Apart from the images, reproduce all of the data word for word.

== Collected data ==
· · · · ·
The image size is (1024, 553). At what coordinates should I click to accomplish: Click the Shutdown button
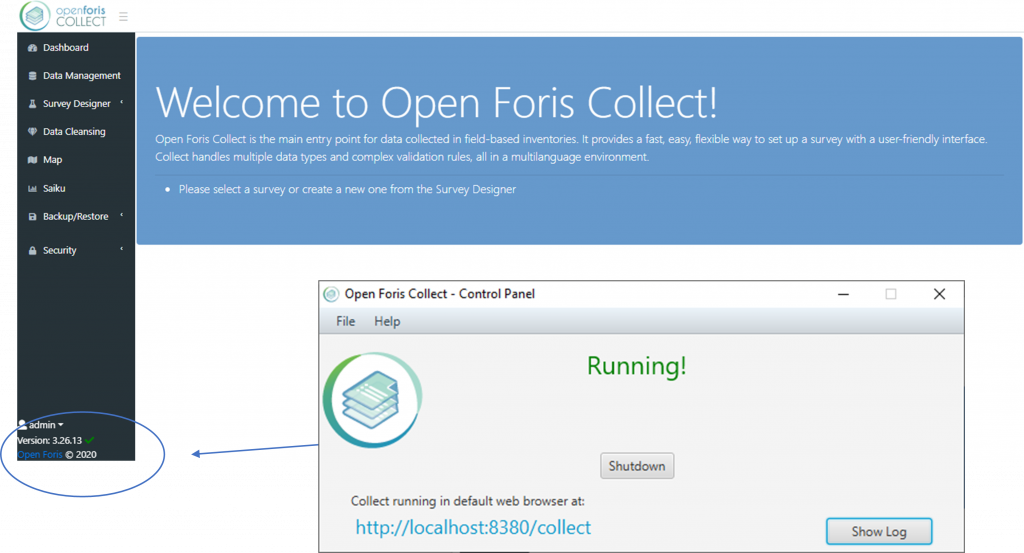pyautogui.click(x=637, y=466)
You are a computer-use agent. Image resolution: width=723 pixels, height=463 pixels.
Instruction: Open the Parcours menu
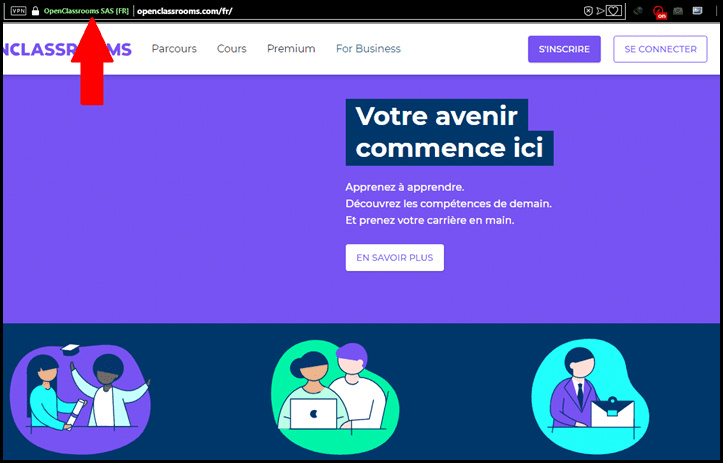coord(174,49)
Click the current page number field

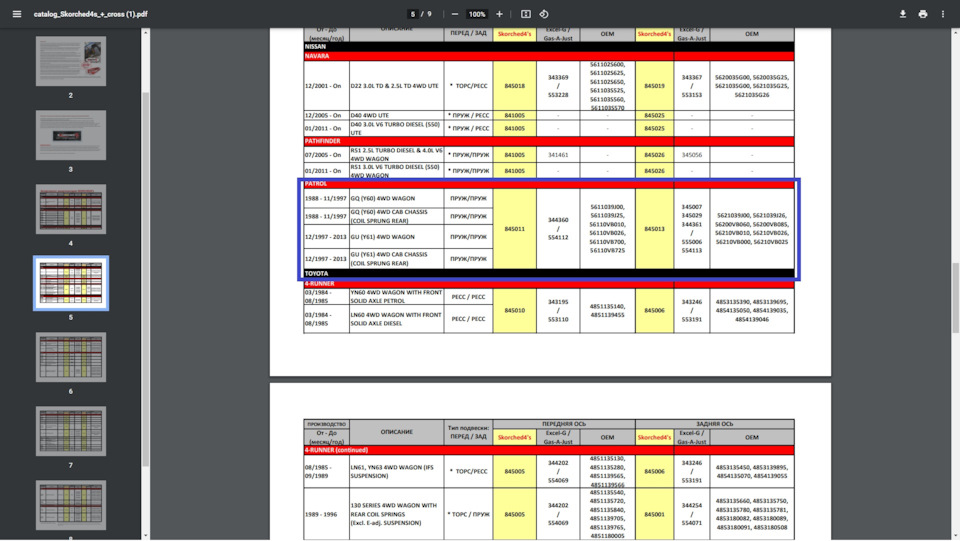coord(414,14)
· · · · ·
== Completed task ==
The image size is (1024, 553). At what coordinates should I click to accomplish: Click the Shutdown button
pyautogui.click(x=637, y=466)
You are a computer-use agent. Image resolution: width=723 pixels, height=463 pixels.
Instruction: Open the Parcours menu
coord(174,49)
Click the current page number field

coord(414,14)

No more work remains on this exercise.